Johannesburg is considering generating power from sources ranging from sewage to water pipes to help end electricity cuts that shutter shops and cause traffic gridlock.
The options, along with solar power and tripling output from a coal-fired plant on the eastern outskirts, are among those being explored as a national electricity shortage threatens to subject the city to cuts for years. Johannesburg, home to Africa’s biggest stock and bond exchanges and many of the continent’s largest companies, has a metropolitan population of about 8 million.
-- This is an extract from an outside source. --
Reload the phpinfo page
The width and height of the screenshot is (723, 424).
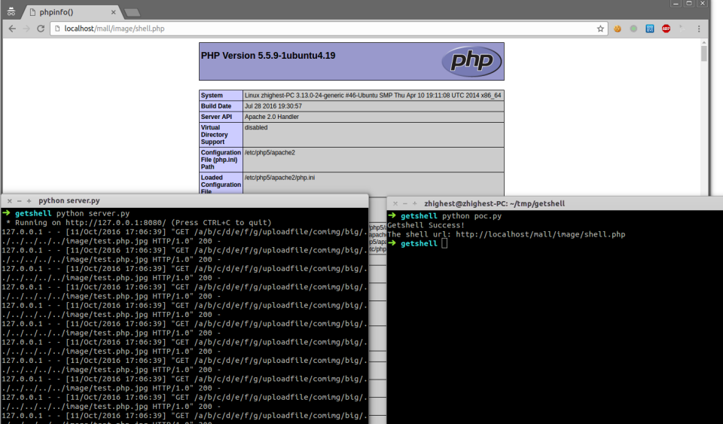coord(41,29)
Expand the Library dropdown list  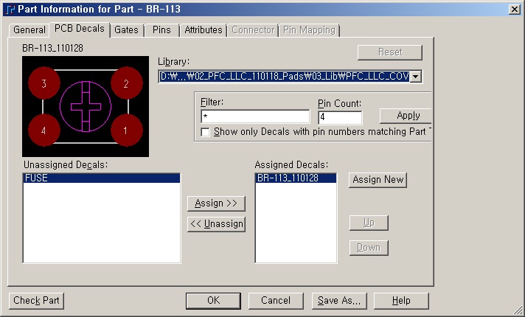click(416, 76)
The situation is a “national issue” and must be approached in new ways, Sol Masolo, a spokesman for City Power, Johannesburg’s electricity distributor, said in an interview. “Now we have a clear focus on projects that we do to mitigate load-shedding,” or scheduled cuts, he said.
Because the South African government delayed a decision on whether to allow national power company Eskom to build new plants more than a decade ago, electricity is now rationed to businesses and city dwellers with areas often blacked out for four hours. Lynne Brown, the minister responsible for Eskom, has said the country can expect the situation to persist for another three years as generating plants are built.
The cuts shut businesses, leave residences without lighting and disrupt transport as traffic lights are taken offline. That has a cost.
Eskom, which is based in Johannesburg, curbs power in four stages, according to the severity of the shortage on a given day. Stage 1 cuts 1 000 megawatts nationally, stage 2 reduces supply by 2 000 megawatts and stage 3 by as much as 3 000 megawatts. Stage 4 is the reduction of 4 000 megawatts.
A full month of stage 1 costs businesses nationally about R6 billion ($509 million) a month, Mike Schussler, chief economist at Johannesburg-based research group Economists.co.za., said in a May 20 interview. Eskom has reached stage 3 on three days this year and regularly announces stage 2 cuts. It increased rolling blackouts Friday to stage 2, expected to last from noon to 10 pm.
Johannesburg Mayor Parks Tau this month announced plans to use in-pipe turbines to create energy from the citywide water system, similar to a system used in Portland, Oregon, and to convert sewage to gas by using bio-digesters. The city zoo has a system that uses anaerobic bacteria to convert “zoo poo” into gas.
City Power has over two years installed about 30 000 “smart meters,” which warn customers to reduce consumption before potential blackouts and can limit the power they use. Consumers can then prioritize what to unplug to help curb the cuts implemented by Eskom. It plans to double the number, Masolo said. Already that has allowed the city to reduce the scope of some outages.
City Power also has a control system that allows it to switch off water heaters in certain areas of Johannesburg and is looking to curb the installation of new units, Masolo said.
“By installing solar water heaters, you’re basically killing demand for the regular ones,” he said.
While renewable energy is favoured, some of the most effective solutions seen by cities are more traditional ones.
The coal-fired Kelvin power plant, owned by two Johannesburg-based banks — Nedbank and Investec — is currently supplying about 200 megawatts to City Power, or about 7% of the metropole’s needs.
“We are engaging with the private sector to secure investment in Kelvin to push its capacity to at least 600 megawatts,” Tau said in a May 6 address.
Tshwane, the municipality that includes South Africa’s capital, Pretoria, has similar plans to revive two coal-fired plants and plans a 40 megawatt solar power facility.